Airbus ProSky
- Founded: January 2011
- Key people: Eric Stefanello, Paul-Franck Bijou

= Airbus ProSky =

Airbus ProSky was an Airbus subsidiary dedicated to improving the performance of global air traffic management (ATM) prior to Airbus merging it with Airbus LUCEM and NAVTECH to form Navblue. Composed of ATM experts and offering various solutions to enhance air traffic capacity, efficiency and safety, Airbus ProSky works with air navigation service providers (ANSP), aircraft operators, airport authorities and Civil Aviation Authorities.

== History ==
Airbus ProSky was launched in January 2011 by Eric Stefanello, Senior Vice-president of ATM who became President of the company since its creation. Its first initiative was a Momorendum of Understanding with China Air Traffic Management Bureau (ATMB) in order to cooperate in ATM modernization. In July 2011, Airbus acquired Metron Aviation, Inc which became part of the Airbus ProSky group. In October 2012, Airbus announced the integration of Quovadis, its Performance Based Navigation subsidiary into Airbus ProSky. Airbus ProSky has also partnered with ATRiCS, a German-based company providing surface management solutions.

== Management team ==
In 2013, Paul-Franck Bijou became CEO of Airbus ProSky after Eric Stefanello.
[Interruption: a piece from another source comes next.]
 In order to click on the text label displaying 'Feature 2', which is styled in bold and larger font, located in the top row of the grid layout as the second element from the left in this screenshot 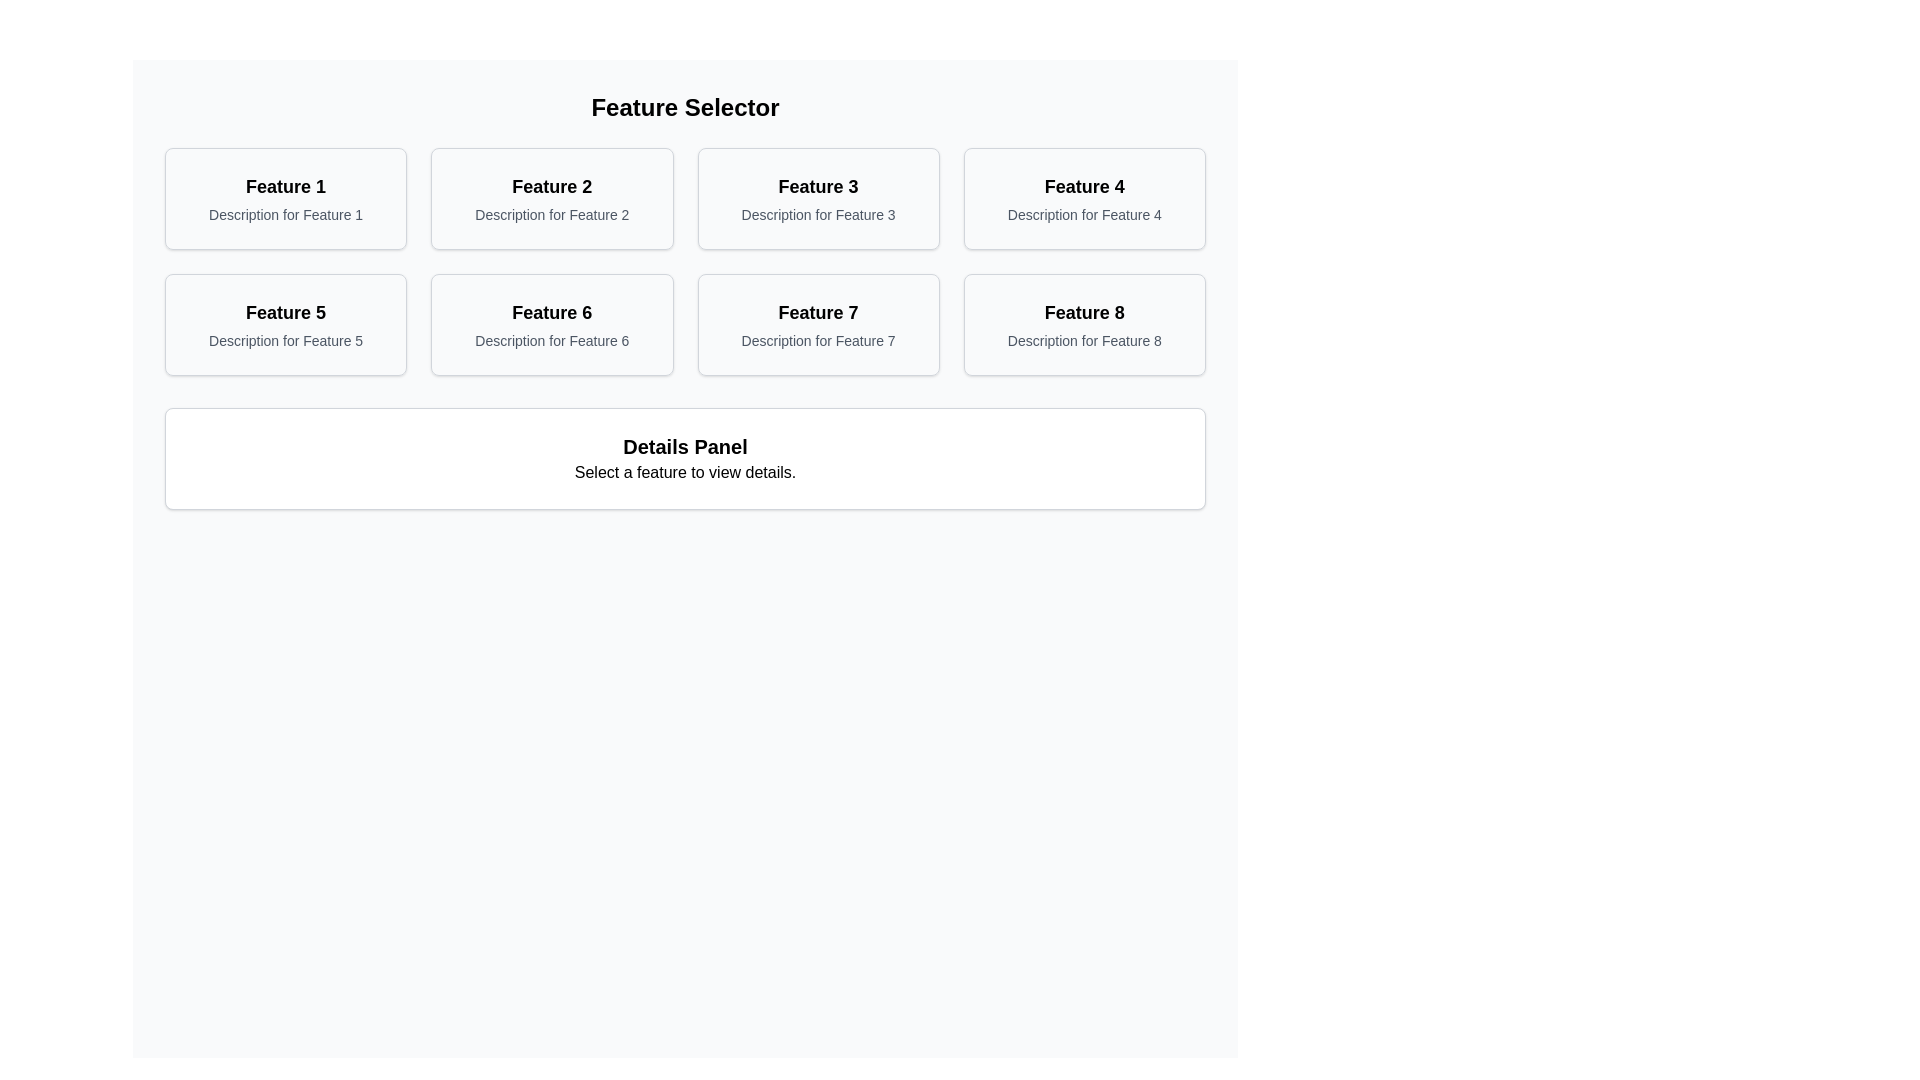, I will do `click(552, 186)`.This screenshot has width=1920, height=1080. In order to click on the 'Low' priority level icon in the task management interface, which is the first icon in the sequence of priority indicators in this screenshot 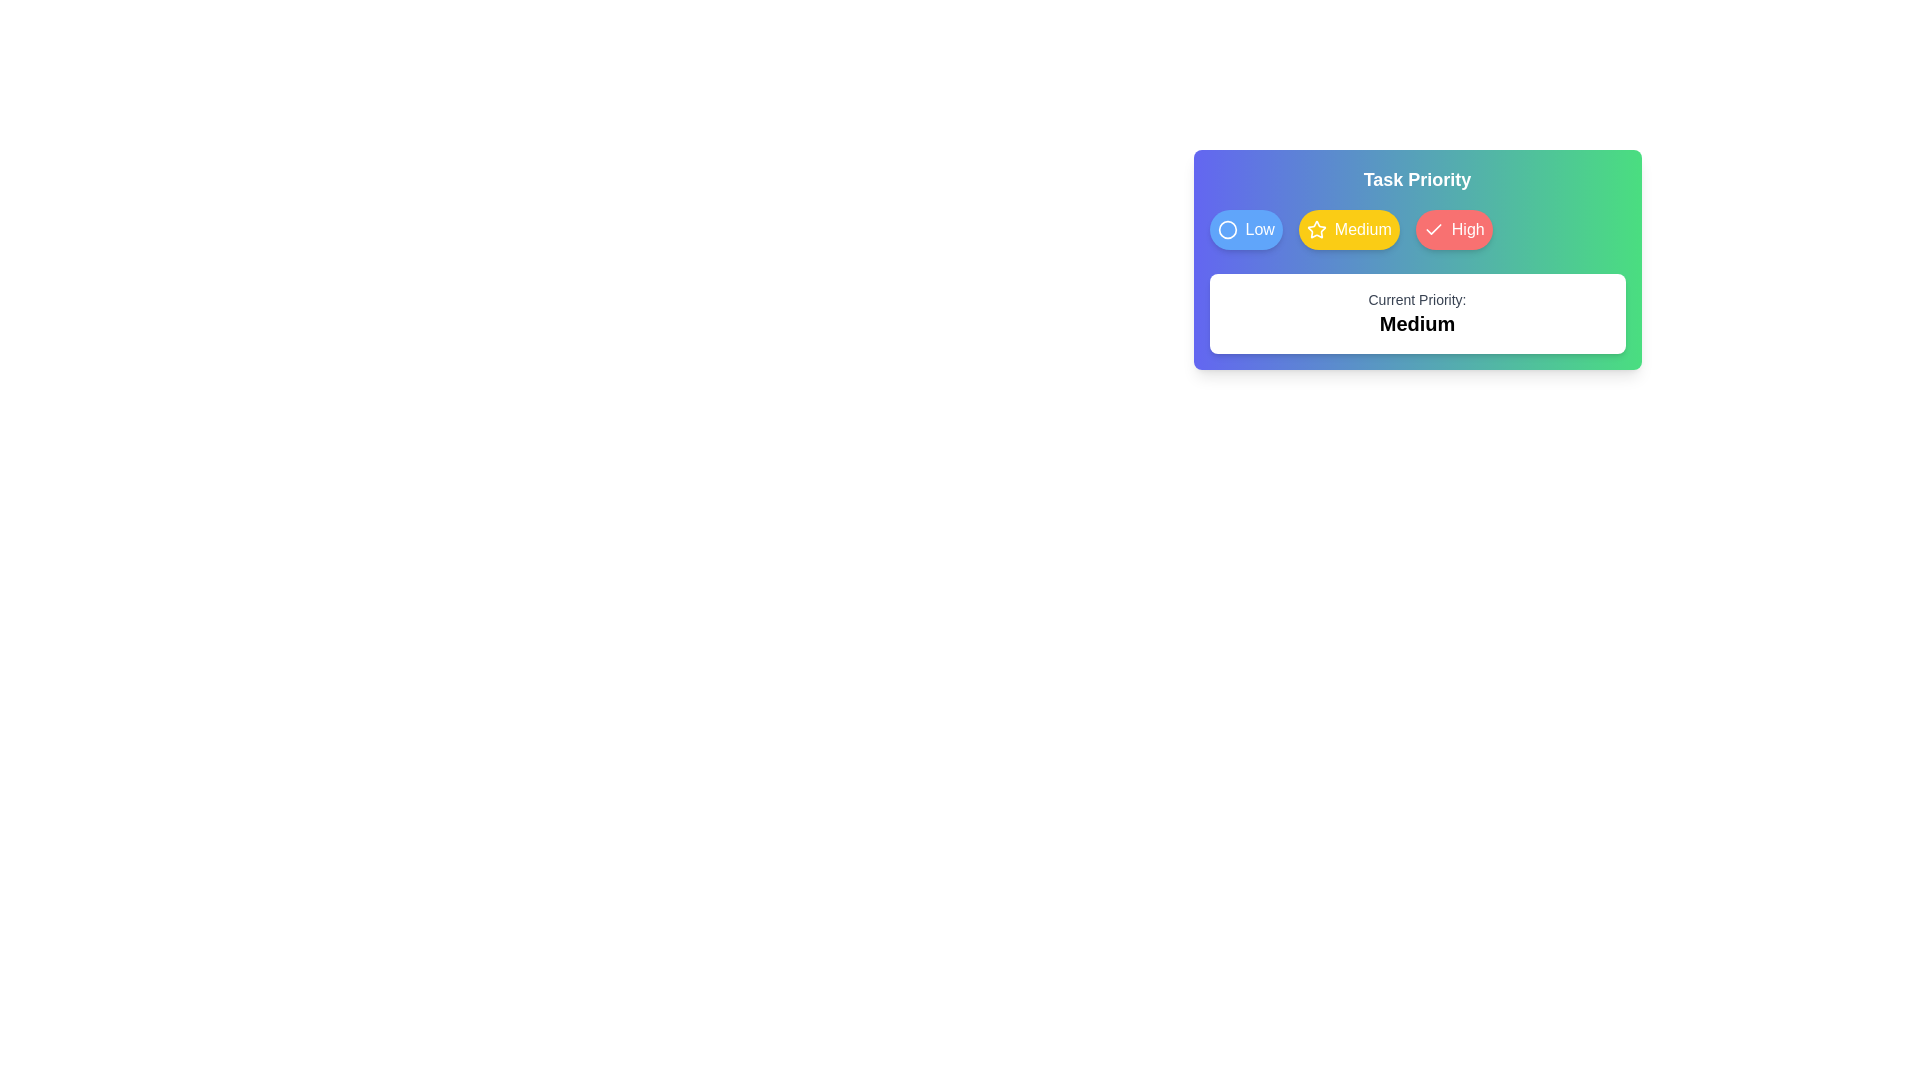, I will do `click(1226, 229)`.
In 2014, he also became CEO of Metron Aviation, Inc.

== ATM Programs ==
Airbus ProSky is involved in many SESAR initiatives and has delivered several SESAR Joint Undertaking (SESAR JU) projects. These projects, co-financed by the industry and by the European Commission, have helped defining the future of ATM technology and Airbus ProSky continues to invest in such program.

== Solutions ==

=== Air Traffic Flow Management ===

Airbus ProSky commercializes the Metron "Harmony" system, an Air Traffic Flow Management and Collaborative Decision Making solution. Prior to Airbus' acquisition of Metron Aviation, Harmony was deployed in Australia and South Africa.

In South Africa, Metron Aviation's ATFM system has reduced air travel delays and helped air traffic and navigation services (ATNS), the country's ANSP, manage record traffic and passenger volumes during the 2010 World Cup. The ATNS business case to implement ATFM was successful with Harmony providing US$1.2 million in fuel savings per year for every one-minute reduction of runway holding. The system was so effective that it was awarded the Enabling Technology Award by Jane's Airport Review.

Airservices Australia has also commissioned Metron Aviation's award-winning ATFM system, Metron Harmony, demonstrating the benefits of technology to address the capacity constraints of global air traffic growth. ATFM indeed optimizes the use of existing airport and airspace resources through a CDM solution that helps airlines and air navigation service providers (ANSPs) share operational data to maximize the efficiency of the entire system.

In Australia, after two months of operations, Airservices Australia estimates the system has cut airborne holding by approximately 33 percent and produced fuel savings of US$6.5 million in Sydney alone, while average flight times have been reduced by five minutes per flight on the Melbourne-Sydney city pair, equating to over 40,000 metric tons of reduced per year.

In February 2014, Aerocivil Colombia, the national ANSP of Colombia, awarded Airbus ProSky (Metron Aviation) for the implementation of ATFM & CDM in Colombia. During the World ATM Congress, SENEAM, the Mexican ANSP also announced the first phase of ATFM implementation thanks to Metron Harmony.

Airbus ProSky has been involved in various ATFM initiatives with major Air Traffic Management entities such as the Civil Aviation Authority of Singapore, Hong-Kong and China ATMB.

=== Performance Based Navigation ===

==== Procedures ====
Since the beginning of Quovadis that was later integrated into Airbus ProSky, 50 Performance Based Navigation (PBN) projects were delivered by Airbus ProSky. Airbus ProSky has worked in various places and continues to be very active in supporting PBN.

Since 2010, Airbus ProSky has been very active in China and has designed Required Navigation Performance (RNP) procedures in Ali, Lhassa, Bangda, Rigatse, Linzhi, Li Jiang, Liping, Kangding, Xian and many other airports.

In 2011, Airbus ProSky also worked on RNP procedures in Kathmandu, Sanya, Kochi, and started to work on Cape Town airport RNP procedures. Since then, Airbus ProSky has delivered procedures in Vagar, Abu Dhabi, San Salvador, Guatemala City, Bangdung, Riga, Lanzarote and many other airports.

==== Operational Approval ====
Airbus ProSky also assist airlines in getting operational approval for RNP or RNP AR approaches.

=== Airport Solutions ===

With ATRiCS, Airbus ProSky proposes surface Management and Airport-CDM solutions.